President Biden offered various changes to the tax code in his 2024 fiscal year budget. Here is a listing of the most significant proposals that would affect businesses and individuals if enacted by Congress:
Business proposals
- Raise corporate income tax rate from 21% to 28%
- Increase excise tax on repurchases of corporate stock from 1% to 4%
- Tax certain corporate distributions as dividends
- Limit losses on liquidations within a controlled group of corporations
- Prevent basis shifting by related parties in partnerships that make a 754 election
- Expand and make low-income housing tax credits more flexible
Individual proposals
- Tax capital gains on gifts and at death ($5 million lifetime exclusion, portable and indexed)
- Trusts, partnerships, and other non-corporate entities must recognize capital gains if no gains had been recognized in past 90 years (exception for assets use in active trade or business)
- High-income S corporation shareholders and limited partners/LLC members who materially participate in the business would be subject to net investment income tax (NIIT) on business income
- Increase NIIT and Medicare rate by 1.2% to 5% for high-income taxpayers)
- Increase top ordinary income tax rate to 39.6% for married joint filers with taxable income greater than $450,000 (single filers with more than $400,000)
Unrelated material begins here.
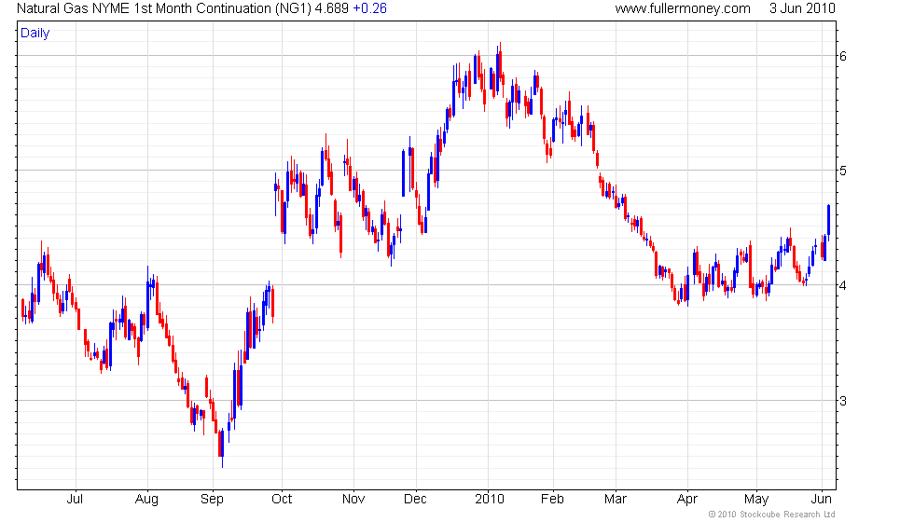Click the Daily timeframe label
This screenshot has height=522, width=914.
pos(35,34)
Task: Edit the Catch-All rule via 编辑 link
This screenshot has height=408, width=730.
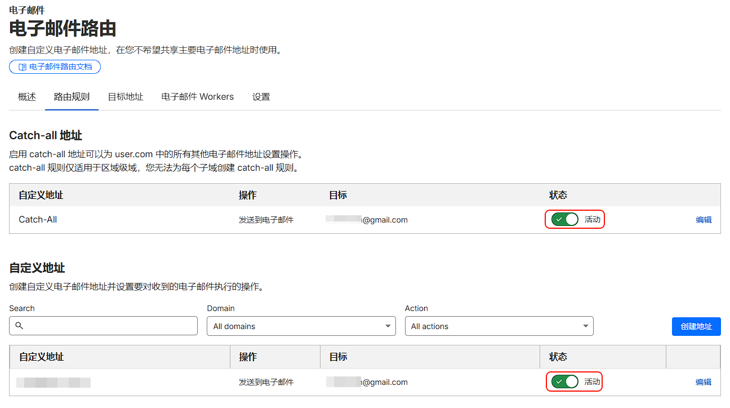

- Increase capital gains and qualified dividends rate to 37% for taxpayers with more than $1 million in taxable income
- Impose minimum tax of 25% on taxpayers’ income plus unrealized capital gains if they have net worth higher than $100 million
- High-income taxpayers with an aggregate vested account balance under tax-favored retirement arrangements that exceeded $10 million as of the last day of the preceding calendar year must distribute a minimum of 50 percent of that excess, subject to caps and limitations
- Make permanent the exclusion for income on forgiven student debt
Estate, Gift and GST Tax proposals
- Eliminate the use of valuation discounts for intrafamily transfers
- Impose income tax on the value of assets transferred to grantor trusts
- Limit the duration of GST tax exempt trusts
- Limit the use of defined value clauses that minimize exposure to gift tax on lifetime transfers
- Treat grantor’s payment of a grantor trust’s income tax as a gift to the trust beneficiaries (revoking a 2004 revenue ruling)
- Tax capital gains on gifts and at death (see above)
- Limit annual gift tax exclusion to $50,000 per donor per year
Close Loopholes and Other Significant Changes
- Tax carried interests at ordinary income rates if taxpayer’s taxable income exceeds $400,000
- Tax gains on like-kind exchanges in excess of $500,000 per year per taxpayer
- Recapture as ordinary income 100% of depreciation deductions claimed on real property claimed after effective date
- Prevent private foundations from making qualifying distributions to a donor advised fund unless DAF distributes assets in next taxable year and certain record-keeping requirements are met
- Apply wash sale rules to digital assets and in certain related party transactions
The full text of the proposals is available online at https://home.treasury.gov/policy-issues/tax-policy/revenue-proposals. Many of these proposals were introduced by the President in his previous budget but were not included in the final versions of House or Senate tax legislation in 2021 or 2022. Accordingly, it is highly uncertain whether any of these provisions will be enacted as legislation in 2023.